There are variations of wandering — distinct from historical nomadic peoples. Wandering is deliberate, and the variations based on how circumscribed the wanderings are and how they are justified. Pilgrims from Egeria to Basho pursued a circumscribed mission to visit shrines. Jesus went up and down a circumscribed land with an intention to do so indefinitely, as did the Buddha, sharing wisdom. Even the dharma bums wanted to reach the West Coast, and the Hindu sadhus have their prescribed cycles. Sailors like the narrator of poet John Masefield’s famous “Sea Fever” want to be someplace (however indefinite) when the “long trick is over.”
And all I ask is a merry yarn from a laughing fellow-rover,
And quiet sleep and a sweet dream when the long trick’s over.

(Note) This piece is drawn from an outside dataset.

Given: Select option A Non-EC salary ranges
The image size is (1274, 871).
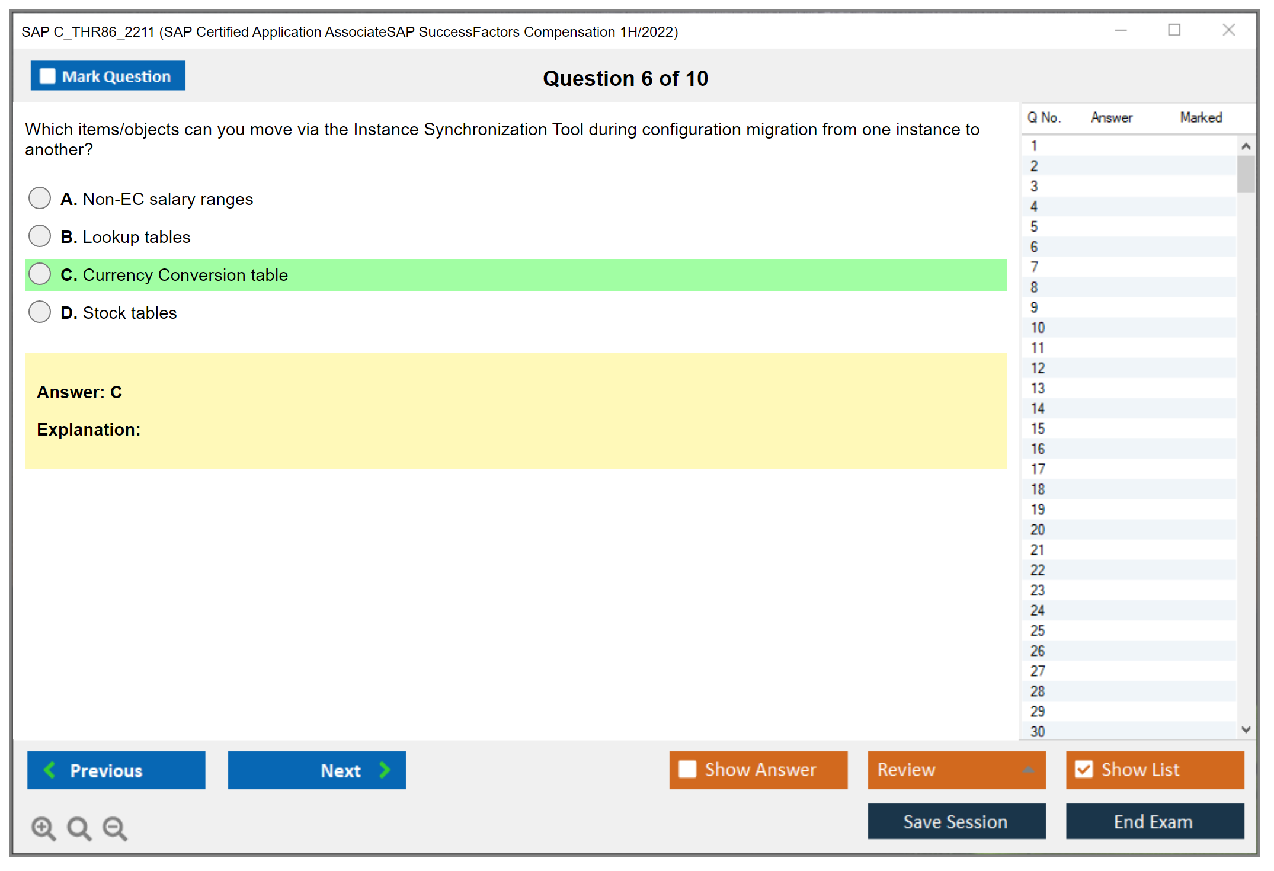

Wandering is what Whitman calls rebellion, wherein the wanderer will discover “spare diet, poverty, angry enemies, desertions.” Being in place can do the same thing, of course, depending on who and where you are. Wandering is a rebellion against civilization and settling down, emphasizing the individual and that one’s responsibility is to no one in particular. The only motive for the open road is freedom, and having a personality that will not abide structure.
These are romantic views of wandering, but they fit the personas of those who pursue them. Wandering is a solitary profession, for while a ship gathers barnacles regardless of its voyage-places, the wanderer cannot gather objects or possessions, not valuables that must be buried, hoarded away, or consumed with slow and selfish pleasure. The wanderer hearkens to the primitive hunter, not the gatherer who returns to the camp or village with sharings. The wanderer throws away something never had, not being afflicted by insecurity or self-image.
But the wanderer is not always a merry dreamer like the Fool of the Tarot. Over countless centuries, peoples have migrated to other lands in hopes of a better life. Old colonial powers in their dotage worry about the influx of former conquered peoples, the fault of the their own past rapacity. For the present powerful were once wanderers themselves and became conquerors in need of what they lacked in their homelands. Mark a spot on a world map and consider the many peoples gone by whose restlessness overlays one people after another. Historians rightly reckon that migrations have covered the earth with foot and hoof, with blood and iron, and so one might suspect that wandering has a desperate side and a selfish one, a wanting and a taking, but only a giving when the migrant peoples have forgotten their origin and now love their new land. Or love it too much to remember that they were once conquerors.
Thus wandering can be the root of suffering. The narrator of the Old English elegy aptly called “The Wanderer” was one of those Anglo-Saxon souls made exile by war and butchery, sensitive enough to perceive the loss of peoples, but luckless enough to have nothing to hope for in his futile wanderings. “No abode but a house of sorrow,” he laments of a world of chaos and decline.
What we have to share with one another cannot be the fruit of what we have stolen from others or forgotten of our own heritage. To renew the sense of place, for those who do not wander, one must go to nature — neither what we have nor what we have taken — and give to it what we can.
Ultimately we formulate and apply the Taoist notion of non-action, of wu-wei, not as a philosophical abstraction but as a way of relating to the world, to others, and to nature. Non-action is the root of simplicity, and simplicity is the application of thought to how our relationship to nature can be made with the least action, the least intervention and contrivance (for example, the principles of Masanobu Fukuoka in farming).
The seasons give and take but without doing; the sun, moon, and stars rise and fall but without acting. Only our perception joins us with the seasons, with the sun, moon, and stars. Like the koan of the flag moving in the wind: is it the flag, the wind, or our minds that move? What difference, if we are really part of the same thing? Going or coming, a hut or the road, what difference?